A little-known account of Rose Fitzgerald Kennedy's intervention in the Cuban missile crisis was recalled by her grandson Ted Kennedy Jnr, in Co Wexford today.
Addressing the Kennedy Summer School in New Ross, where he delivered an inaugural lecture in honour of his father the late Senator Edward M Kennedy, Mr Kennedy said his grandmother had been fond of giving signed books as Christmas presents.
“So if somebody published a book she would get the author to sign a few copies and give them as Christmas presents”, said Mr Kennedy.
And so it was that at "the very height of the Cuban missile crisis" when Soviet secretary general Nikita Khrushchev was penning a personal letter to President Kennedy, a letter arrived on his desk from "a from a Rose Kennedy of Hyannis Port, Massachusetts, asking him to sign some of his books" said Mr Kennedy.

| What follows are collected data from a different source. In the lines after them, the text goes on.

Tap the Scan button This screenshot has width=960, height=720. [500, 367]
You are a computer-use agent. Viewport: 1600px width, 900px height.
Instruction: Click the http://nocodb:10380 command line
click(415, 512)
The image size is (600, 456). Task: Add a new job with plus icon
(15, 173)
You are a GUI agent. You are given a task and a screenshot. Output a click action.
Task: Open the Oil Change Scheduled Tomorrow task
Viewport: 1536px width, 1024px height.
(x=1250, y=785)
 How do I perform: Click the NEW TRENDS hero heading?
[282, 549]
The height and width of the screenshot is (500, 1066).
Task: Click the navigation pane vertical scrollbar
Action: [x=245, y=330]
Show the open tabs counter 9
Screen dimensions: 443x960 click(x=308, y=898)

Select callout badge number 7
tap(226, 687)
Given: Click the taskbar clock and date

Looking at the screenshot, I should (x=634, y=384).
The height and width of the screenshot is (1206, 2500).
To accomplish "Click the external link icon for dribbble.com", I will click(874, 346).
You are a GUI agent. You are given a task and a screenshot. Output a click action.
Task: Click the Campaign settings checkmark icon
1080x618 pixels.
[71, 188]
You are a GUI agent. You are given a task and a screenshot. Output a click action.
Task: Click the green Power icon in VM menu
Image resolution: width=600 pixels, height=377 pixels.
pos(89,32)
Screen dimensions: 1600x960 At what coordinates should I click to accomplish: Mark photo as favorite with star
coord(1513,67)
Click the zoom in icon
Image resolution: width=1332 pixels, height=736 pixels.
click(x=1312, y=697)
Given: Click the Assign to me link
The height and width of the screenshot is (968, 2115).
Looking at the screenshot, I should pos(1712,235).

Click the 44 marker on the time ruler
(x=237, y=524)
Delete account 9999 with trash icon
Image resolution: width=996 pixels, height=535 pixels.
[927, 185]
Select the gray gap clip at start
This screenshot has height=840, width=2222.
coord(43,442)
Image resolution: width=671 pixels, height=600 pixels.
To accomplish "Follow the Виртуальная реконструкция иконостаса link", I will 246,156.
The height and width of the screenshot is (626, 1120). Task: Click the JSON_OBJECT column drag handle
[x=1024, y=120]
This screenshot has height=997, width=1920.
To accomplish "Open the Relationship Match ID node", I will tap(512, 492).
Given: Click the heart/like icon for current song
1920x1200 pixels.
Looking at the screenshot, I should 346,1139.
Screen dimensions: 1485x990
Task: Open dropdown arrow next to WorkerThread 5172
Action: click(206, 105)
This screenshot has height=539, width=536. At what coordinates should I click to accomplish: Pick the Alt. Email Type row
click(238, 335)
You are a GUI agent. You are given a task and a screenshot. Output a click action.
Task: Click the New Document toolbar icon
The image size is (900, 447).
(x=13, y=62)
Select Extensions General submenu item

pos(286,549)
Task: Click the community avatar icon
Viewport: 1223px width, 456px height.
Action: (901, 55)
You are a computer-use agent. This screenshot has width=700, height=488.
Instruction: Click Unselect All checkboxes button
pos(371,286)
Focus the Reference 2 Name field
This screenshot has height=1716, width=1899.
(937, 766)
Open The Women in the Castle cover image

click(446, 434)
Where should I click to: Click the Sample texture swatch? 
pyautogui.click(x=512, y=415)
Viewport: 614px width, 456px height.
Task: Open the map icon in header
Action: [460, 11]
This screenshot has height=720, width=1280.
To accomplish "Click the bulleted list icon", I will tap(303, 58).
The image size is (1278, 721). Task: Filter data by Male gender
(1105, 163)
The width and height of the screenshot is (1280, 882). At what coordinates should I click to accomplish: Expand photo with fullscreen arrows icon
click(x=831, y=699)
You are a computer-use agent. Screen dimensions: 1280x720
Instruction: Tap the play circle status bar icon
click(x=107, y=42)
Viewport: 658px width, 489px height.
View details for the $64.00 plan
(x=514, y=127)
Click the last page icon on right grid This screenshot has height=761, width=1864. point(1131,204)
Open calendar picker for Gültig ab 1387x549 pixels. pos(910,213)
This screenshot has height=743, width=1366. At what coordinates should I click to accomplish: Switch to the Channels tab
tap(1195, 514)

Mr Kennedy said the soviet secret service the KGB had been “very interested in the letter and had hundreds of people analysing it, trying to figure out what message the Kennedys could be sending”.
To much laughter Mr Kennedy told the summer school that "as nuclear warfare was about to break out" the CIA also became aware to the communication, and so too her son, president John F Kennedy.
When the president remonstrated with his mother, Rose said it was a simple matter. “Every year she picked an author, and this year it was Mr Khrushchev’s turn”.
The president patiently explained that while the CIA accepted it was a simple, unrelated issue, that agency would then have to employ “hundreds of people” to figure out what the soviets might have thought the letter meant.